一方、微小スペースは、カソード電極へO2を供給するタンクとして働くことが期待された。実験では、カソードを水に浸して、ヒトの皮膚が痛みを感じない最大の電流(0.5mA/cm2)を流したときの電極電位の経時変化が測定。PDMS薄膜がないカソードでは、水に入れると三相界面の崩壊による性能低下(電位低下)が発生したが、ウォータープルーフ仕様のカソードでは、約200秒間0.5V付近の電位が維持され、従来より10倍ほど長く発電を維持できることが確認されたとする。

  • カソードの断面写真

    (a)走査電子顕微鏡によるウォータープルーフ仕様O2還元カソードの断面写真。(b)水中での電極電位の経時変化(0.5mA/cm2のときのO2タンクの持続時間)を、PDMS薄膜がない場合(黒線)とウォータープルーフ仕様のカソード(青線)で測定された ((出所:東北大プレスリリースPDF)

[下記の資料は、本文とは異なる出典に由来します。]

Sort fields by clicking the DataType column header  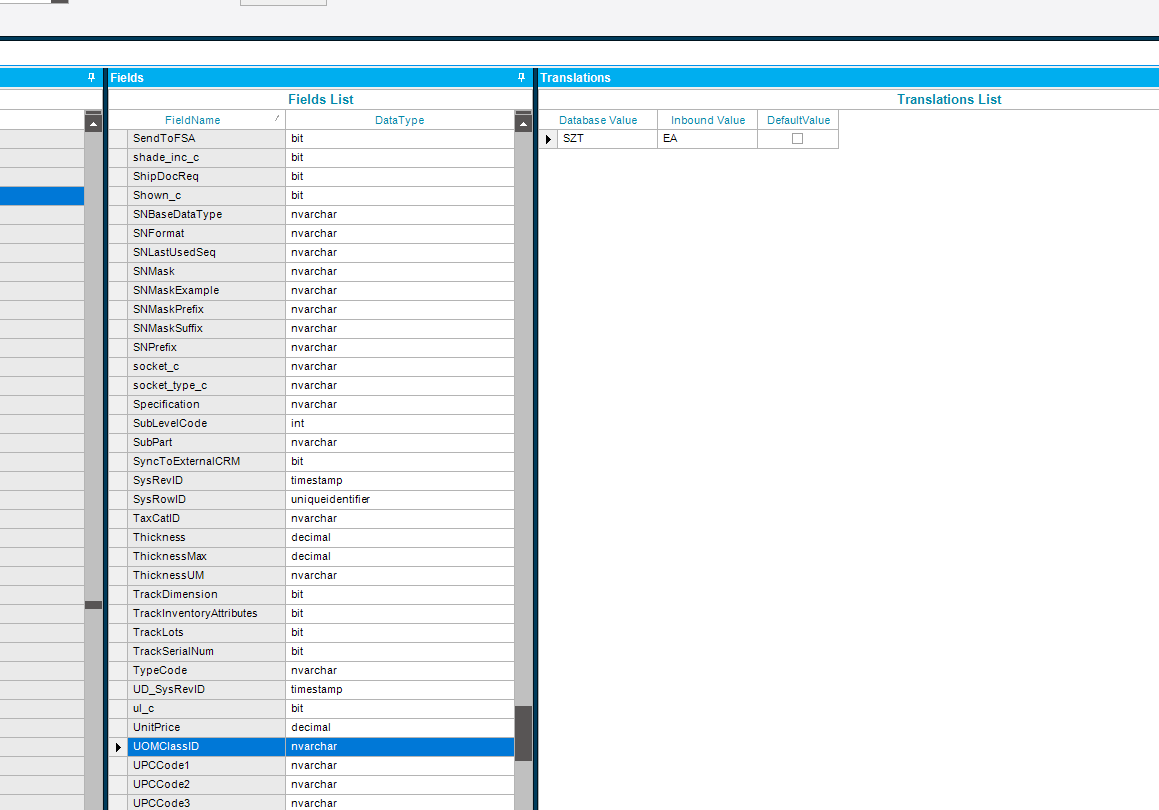click(x=400, y=119)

パッチ使用時の電流値は数十μA程度の場合が多く、その際には発電の維持時間が1時間を超えることが予想されるという。実験では、電極電位0.5Vで測定したO2還元電流値の測定が行われ、水中で低下した電流値が、水から取り出した数十秒後にはPDMS薄膜を通したO2の再充填によって0.7mA/cm2程度に回復することが確かめられたほか、O2再充填は連続して繰り返し行えることも示されたとしている。

  • ウォータープルーフ仕様カソード

    (c)ウォータープルーフ仕様カソードの電極電位0.5VにおけるO2還元電流値が、水から出し入れを繰り返して測定された(O2タンクの消費と再充填) (出所:東北大プレスリリースPDF)

なお、研究チームでは、今回の成果を踏まえた新構造のO2カソードを実装することで、傷の治癒促進や鎮痛および薬剤浸透(美容・医療)に効果を有するバイオ発電パッチが、水仕事や入浴の最中にも継続して使用可能になるとするほか、口腔内や体内で利用するバイオ発電デバイスの開発にもつながることが期待されるとしている。